蔵場が喋りかけるのを尻目に、総悟は土方に歩み寄る。真横にぴったりつき、まっすぐに見上げるその顔はすっとぼけた表情だ。


「土方さんじゃありやせんか。
こんなとこでお会いするたァ奇遇だなァ。

どのツラ下げて姉上に会いに来れたんでィ」


思いっきり喧嘩を売る総悟に、小さくため息をつく錦と止めに入る山崎。山崎はここに来た理由が他にあると言いかけ、それを土方が蹴りで制した。
やっぱりか。錦は内心納得する。
もうそこまで分かっていたか。捜査の一環で近くに来たところ、ミツバが倒れたところに運良く遭遇したのかもしれない。

血反吐を吐いて倒れ込む山崎の首根っこを掴み引きずって行く土方は、背中越しに「邪魔したな」と不遜に言って歩き始める前に錦を見た。


「錦、お前も来い」


先に行ってる。そう言って障子の後ろに姿を消した土方に、また溜息が出る。


「すみません、蔵場さん…こんな時に…。うちの連中育ちが悪くて…。
自分も仕事があってどうしても行かなくてはならなくて、ミツバさんにお声だけ掛けてから行ってもよろしいですか?長居はしませんので」

「もちろんです、会って行ってやってください。ミツバも喜びます」


銀時と総悟を残して部屋を出た。なぜ銀時がいたのかてんで分からないが、またアイツが変な事に頭を突っ込んでるんじゃないかと思うと頭が痛い。
それからパトカーで待ってるだろう土方のことを思い出して、頭痛は増したように感じた。


うっすら目を開けるミツバに一言二言声を掛けて、部屋を出て蔵場と別れた。
外に出ると辺り一面真っ暗な中、パッと車のライトがついた。そちらに向かうと、警察車両に乗り込む2人の姿があった。
助手席をあけて、山崎が後部座席に座っている。意図するところを汲んで助手席に乗り込むと、ベルトに手を伸ばすよりも早く土方はアクセルを踏んだ。

屋敷から幾分か離れたところで土方が口火を切って話し始める。


「お前、天廻屋のこと気づいてやがったな」


単刀直入な物言いに、一応しらばっくれてみる。


「…なんのこと?」

「しらばっくれんな。密輸の事だ」

「……なんで僕が?」

「江戸中に密偵を放ってるお前が知らねえはずねえ。どうして報告しなかった」

「……機を見てた」


錦の答えに、「機だァ?」土方は眉を釣り上げた。加えていた煙草を備え付けられていた灰皿に乱雑に捻り込む。灰皿の中は吸い殻でいっぱいだ。

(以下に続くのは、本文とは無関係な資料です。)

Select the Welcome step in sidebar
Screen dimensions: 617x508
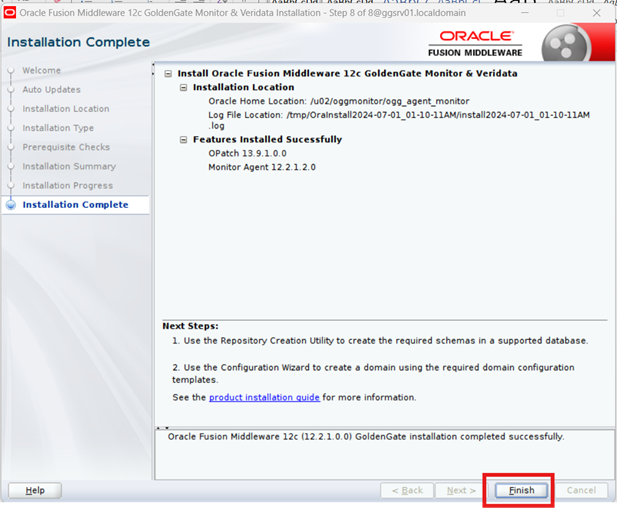tap(41, 71)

「奴は黒、見りゃハッキリわかんじゃねえか。何を腑抜けたことをぬかしてやがる」


土方のキツい物言いに顔色を変えたのは後ろでやり取りを聞く山崎だけだ。錦は手を伸ばして、土方が消し損ねた煙草の火を消している。


「…ミツバちゃんから縁談の話を聞かされたとき、知らなかったとはいえ縁談の後押しをしたのは僕だ」


あくまで知ったのは"ミツバの縁談が決まった後"という体は崩さないまま言動を貫く。
こぼれ落ちてしまった灰を手で払うように集め、灰皿に戻す。出来るだけ揺らさないよう気を付けながら灰皿を取り出して頭の横に持ち上げると、何も言われずとも察した山崎がサッと灰皿を受け取った。後ろでビニールのガサゴソという音がしたあと、またサッと空になった灰皿が土方と錦の間に差し出される。錦が受け取るとまたサッと手が引っ込められた。なるべく気配をたつように息を殺す。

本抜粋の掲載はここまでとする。